Ein eklatanter Fall, in dem das Fressmotiv eine zentrale Rolle spielte, war der Begriff ‚Döner-Morde‘. Die verantwortlichen Behörden handelten, und die Medien berichteten entsprechend der Logik, die der Begriff, den sie ja selbst geprägt hatten, nahelegte. Kurz zusammen gefasst erzählt der Begriff den gierigen, d.h. tödlichen Kampf einer Meute um Beute. Die Meute stand – in den ‚Köpfen‘ der Behörden und vieler Medien – für den ‚Clan‘ aus dem Orient, der sich bei diesem Kampf untereinander umbringt. Über diese handlungsleitende Vorstellung setzten die Behörden die Opfer und ihre Angehörigen gleichermaßen herab. Nachdem der Begriff aufflog, waren jene Medien, die den Begriff gepusht hatten, die ersten, die ihn plötzlich verurteilten. Nur – sie konnten nicht erklären, warum er rassistisch war, sondern erfanden aus dem Stegreif oft abenteuerliche Thesen. An keiner dieser Stellen gab es die Kompetenz, die Funktionsweise des Ausgrenzungsdiskurses zu analysieren. Das ist mein Punkt.

## GEZEIGTE EINTRÄGE:
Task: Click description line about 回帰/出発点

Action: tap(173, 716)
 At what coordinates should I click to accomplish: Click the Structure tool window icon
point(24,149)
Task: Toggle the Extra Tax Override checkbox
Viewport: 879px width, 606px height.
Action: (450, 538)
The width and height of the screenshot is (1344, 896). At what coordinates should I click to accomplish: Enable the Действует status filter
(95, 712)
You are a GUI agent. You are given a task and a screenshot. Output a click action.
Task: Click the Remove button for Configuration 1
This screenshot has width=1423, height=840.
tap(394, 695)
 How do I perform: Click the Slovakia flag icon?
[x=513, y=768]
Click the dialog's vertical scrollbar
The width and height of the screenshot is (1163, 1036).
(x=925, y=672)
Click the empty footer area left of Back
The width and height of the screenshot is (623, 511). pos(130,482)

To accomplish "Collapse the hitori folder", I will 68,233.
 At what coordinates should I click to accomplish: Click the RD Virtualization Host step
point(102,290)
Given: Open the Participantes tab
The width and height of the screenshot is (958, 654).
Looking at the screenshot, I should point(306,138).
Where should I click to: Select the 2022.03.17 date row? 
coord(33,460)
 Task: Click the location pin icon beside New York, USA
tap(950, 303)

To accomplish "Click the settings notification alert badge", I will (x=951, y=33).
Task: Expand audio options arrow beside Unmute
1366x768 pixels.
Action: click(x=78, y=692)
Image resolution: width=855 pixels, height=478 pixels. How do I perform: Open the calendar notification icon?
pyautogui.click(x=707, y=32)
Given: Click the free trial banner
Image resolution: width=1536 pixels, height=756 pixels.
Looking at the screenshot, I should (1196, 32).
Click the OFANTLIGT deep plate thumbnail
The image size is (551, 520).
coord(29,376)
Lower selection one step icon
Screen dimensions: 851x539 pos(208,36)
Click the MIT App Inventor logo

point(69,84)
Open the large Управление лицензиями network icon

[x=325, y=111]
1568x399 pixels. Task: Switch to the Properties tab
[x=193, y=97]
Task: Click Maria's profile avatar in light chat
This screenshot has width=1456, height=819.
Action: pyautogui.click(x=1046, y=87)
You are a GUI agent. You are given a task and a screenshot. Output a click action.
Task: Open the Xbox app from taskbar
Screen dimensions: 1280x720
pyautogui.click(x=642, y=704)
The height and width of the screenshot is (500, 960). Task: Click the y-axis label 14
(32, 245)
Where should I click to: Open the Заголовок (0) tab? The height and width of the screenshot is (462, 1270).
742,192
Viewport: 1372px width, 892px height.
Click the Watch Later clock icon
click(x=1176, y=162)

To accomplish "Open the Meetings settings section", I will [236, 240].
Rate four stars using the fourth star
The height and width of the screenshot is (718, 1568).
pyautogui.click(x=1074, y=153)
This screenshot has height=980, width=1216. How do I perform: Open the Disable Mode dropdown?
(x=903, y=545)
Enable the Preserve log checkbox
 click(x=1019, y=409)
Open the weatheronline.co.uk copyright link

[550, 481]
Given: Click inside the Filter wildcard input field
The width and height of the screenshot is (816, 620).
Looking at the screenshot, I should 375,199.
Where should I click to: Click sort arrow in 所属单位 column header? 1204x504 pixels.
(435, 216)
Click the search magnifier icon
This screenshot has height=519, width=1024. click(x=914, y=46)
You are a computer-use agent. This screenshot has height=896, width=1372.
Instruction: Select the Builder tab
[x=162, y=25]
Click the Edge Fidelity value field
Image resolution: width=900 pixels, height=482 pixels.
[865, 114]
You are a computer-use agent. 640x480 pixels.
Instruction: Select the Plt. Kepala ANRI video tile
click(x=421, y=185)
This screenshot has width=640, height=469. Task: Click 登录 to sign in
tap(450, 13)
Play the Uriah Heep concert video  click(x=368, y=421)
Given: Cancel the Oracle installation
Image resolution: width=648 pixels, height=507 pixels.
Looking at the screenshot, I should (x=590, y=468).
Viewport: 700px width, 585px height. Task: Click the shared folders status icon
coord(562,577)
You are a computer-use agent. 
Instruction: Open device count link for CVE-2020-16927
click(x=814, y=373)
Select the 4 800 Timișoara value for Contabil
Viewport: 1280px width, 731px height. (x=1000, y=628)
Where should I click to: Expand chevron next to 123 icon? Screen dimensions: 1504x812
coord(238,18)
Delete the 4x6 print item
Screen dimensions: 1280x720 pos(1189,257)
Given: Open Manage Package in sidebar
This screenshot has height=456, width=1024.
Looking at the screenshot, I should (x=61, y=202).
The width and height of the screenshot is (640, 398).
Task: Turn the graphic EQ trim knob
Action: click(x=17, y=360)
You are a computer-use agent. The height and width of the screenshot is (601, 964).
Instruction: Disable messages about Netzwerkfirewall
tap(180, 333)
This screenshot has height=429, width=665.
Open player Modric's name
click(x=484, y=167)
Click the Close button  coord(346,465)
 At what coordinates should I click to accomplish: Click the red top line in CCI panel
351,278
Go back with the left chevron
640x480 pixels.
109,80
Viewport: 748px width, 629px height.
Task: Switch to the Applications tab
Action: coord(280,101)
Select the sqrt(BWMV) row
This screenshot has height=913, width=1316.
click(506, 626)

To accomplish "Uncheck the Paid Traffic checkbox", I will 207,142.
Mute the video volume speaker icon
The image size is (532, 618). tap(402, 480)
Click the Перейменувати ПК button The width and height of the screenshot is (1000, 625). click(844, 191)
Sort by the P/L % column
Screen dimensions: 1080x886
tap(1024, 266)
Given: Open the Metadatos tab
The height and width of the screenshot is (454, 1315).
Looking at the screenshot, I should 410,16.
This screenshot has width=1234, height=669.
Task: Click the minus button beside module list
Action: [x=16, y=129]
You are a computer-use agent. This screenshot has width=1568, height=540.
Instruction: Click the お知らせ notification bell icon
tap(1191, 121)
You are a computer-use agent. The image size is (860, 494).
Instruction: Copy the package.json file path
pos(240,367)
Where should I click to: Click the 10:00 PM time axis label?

## ZIEL 1:
Wie kam es laut dem Textauszug über den Begriff ‚Döner-Morde‘ dazu, dass die Behörden die Opfer und ihre Angehörigen herabsetzten? Antworte in ein bis drei Sätzen.
## ZIEL 2:
Führe den Textauszug über den Begriff ‚Döner-Morde‘ im Anschluss an seinen letzten Satz fort.
Die Einträge stammen aus einer anderen Quelle.

## ANTWORT 1:
Die Behörden handelten nach der Logik, die der Begriff nahelegte: dem gierigen, tödlichen Kampf einer Meute um Beute. Die Meute stand für den ‚Clan‘ aus dem Orient, der sich untereinander umbringt. Über diese handlungsleitende Vorstellung setzten sie Opfer und Angehörige gleichermaßen herab.

## ANTWORT 2:
Schließlich zum Sex-Motiv, das auf das Schreckgespenst vom ‚totalen‘ Sex abhebt, der uns alle konsumieren will. Unter rassistischer Begründung geht es mit dem Argument ‚explosionsartiger Vermehrung‘ [und daher Bedrohung] einher, unter homophober Begründung mit der Verweigerung ‚ordnungsmäßiger‘ Vermehrung. Ideologisch zielt das Motiv auf die Verpflichtung zum loyalen, kontrollierten, dem Gemeinwohl verpflichteten Kinderkriegen. Dies ist im Kern der Erzählstoff des westlichen Ausgrenzungscodes bzw. der Kern der bürgerlichen Moral unter dem Motto „Gott, Familie, Abendland“. Es ist eine Münze, die lediglich weit ergegeben wird, gewiss ist es aber keine hart erkämpfte ‚persönliche Überzeugung‘. Es ist – kurz gesagt – heiße Luft mit politischem Anspruch. Aber gerade deshalb muss die ungeheuer massive Energie der Geschichte in sich zusammen fallen, sobald die Bloßstellung gelingt.

Über die Abmessungen des Ausgrenzungsdiskurses und über die Widerstände gegen die erwähnte Bloßstellung sollte man sich allerdings keine Illusionen machen. Als kultureller Code wirkt die Geschichte subkutan in der ganzen Breite der Medien und der medialen Unterhaltung und in allen relevanten Segmenten unserer gesellschaftlichen Wirklichkeit. Und dennoch muss man den Lernprozess an irgendeiner Stelle beginnen, egal an welcher, und dafür insbesondere die Medien als Partner gewinnen.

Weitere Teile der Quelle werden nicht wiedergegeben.